SEEKING LARGER APERTURE TO EXCLUDE DRAUGHTS
November 3, 2010 4:56 AM   Subscribe

I need a draught excluder for the letter plate in our front door. We just got a bigger letter plate than standard (so the postman doesn't need to ring the door for larger letters), and had it fitted yesterday. Now, looking online I can't find a draught excluder that's big enough to fit. Dimensions inside.
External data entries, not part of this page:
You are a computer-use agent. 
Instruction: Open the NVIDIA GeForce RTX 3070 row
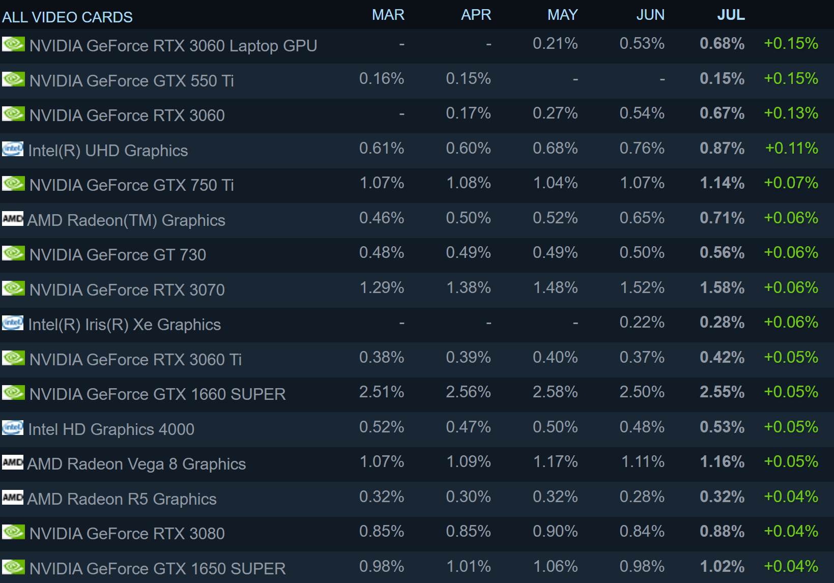coord(127,290)
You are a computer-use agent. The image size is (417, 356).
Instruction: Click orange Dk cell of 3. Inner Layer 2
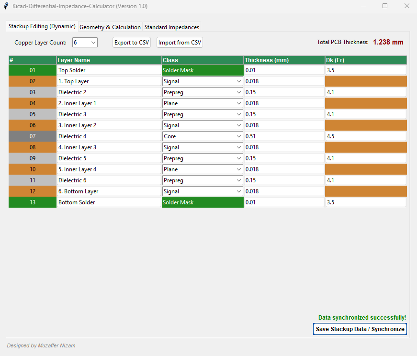click(366, 125)
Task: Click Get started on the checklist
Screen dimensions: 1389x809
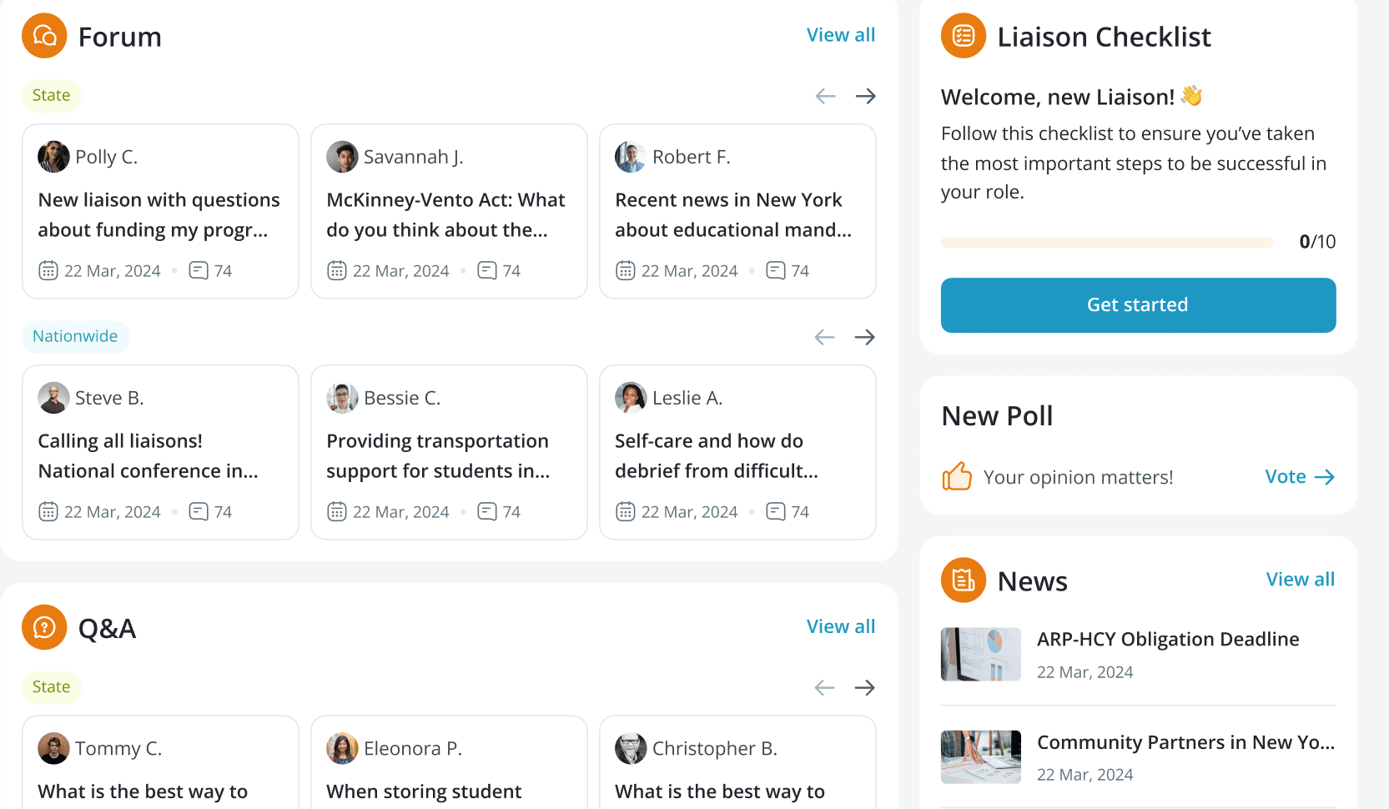Action: 1137,304
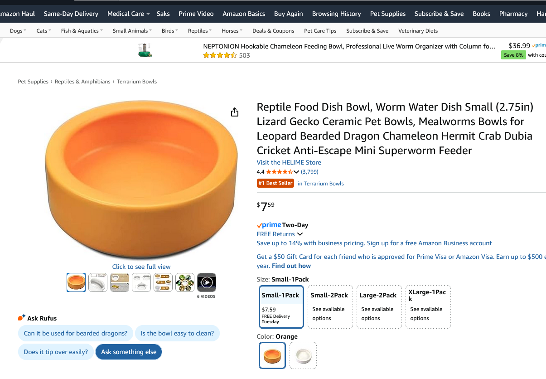Expand the Dogs category menu
This screenshot has height=379, width=546.
coord(18,31)
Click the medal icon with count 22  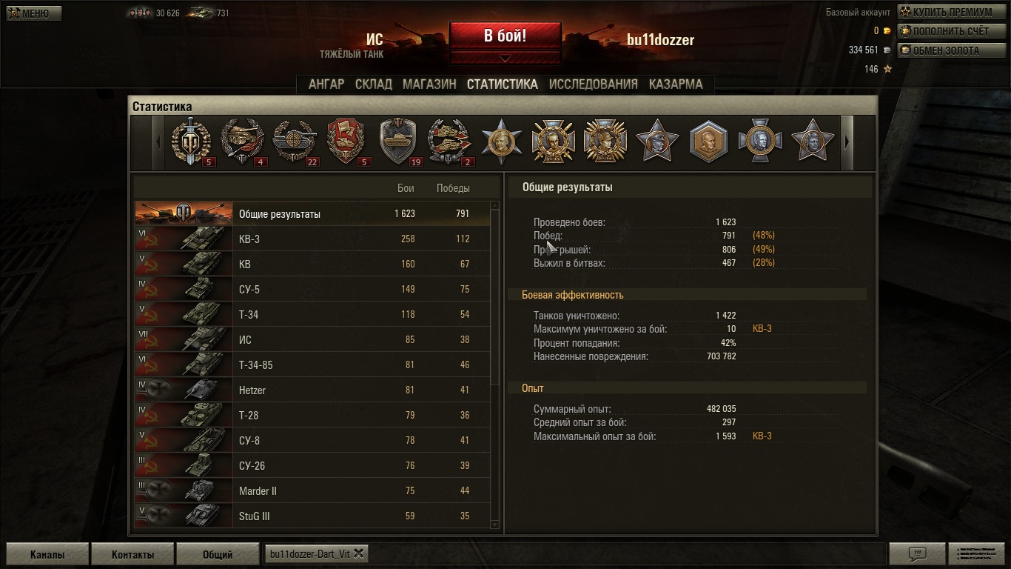point(295,142)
I have just bought myself a new letter plate with an aperture of 245mm x 78mm (9 3/4" X 3 1/8") so that the post (mail) man can actually post large letters rather than ring our bell. We picked it up on speck in a sale and got our carpenter to fit it yesterday. Now I need to find a dual brush draught excluder to fit inside the door - but I can't find any large enough! I'm in the UK and even on ebay they only seem to sell draught excluders with the standard dimensions, 338mm x 75mm, with a much smaller aperture. Does anyone have any ideas? I'll order from the US if necessary.
posted by ingridbroad to Home & Garden (5 answers total)
 
Could you get a brush excluder designed for a door and cut it to the right size, then fit one strip at the top and one at the bottom of the letterbox?
posted by essexjan at 5:21 AM on November 3, 2010


I found this large mail slot cover. It is 13 1/2" x 5", so it will presumably cover the interior aperture of your new letter plate. However, it is a magnetically sealed cover rather than dual brush.
posted by RichardP at 8:27 AM on November 3, 2010


Response by poster: Thanks to Essexjan for this suggestion - I could try it in extremis. RichardP's Mail Slot Cover looks promising - anyone know of anything similar in the UK?
posted by ingridbroad at 9:21 AM on November 3, 2010


I've never lived with a letter slot but couldn't you just buy thin magnet strips and apply them to the edges? (I'm thinking something like the magnets use for car signage).
Wouldn't something like that keep the wind from opening the flap yet allow entry for the mail carrier?
posted by jaimystery at 5:38 PM on November 3, 2010


my dad resolved this issue by making his own. he used some heavy grade sheet flexible plastic, looped it from the top and used a cut metal pipe on the bottom fold to hold it in place. a few staples on the end kept the bar in place. worked just fine for years.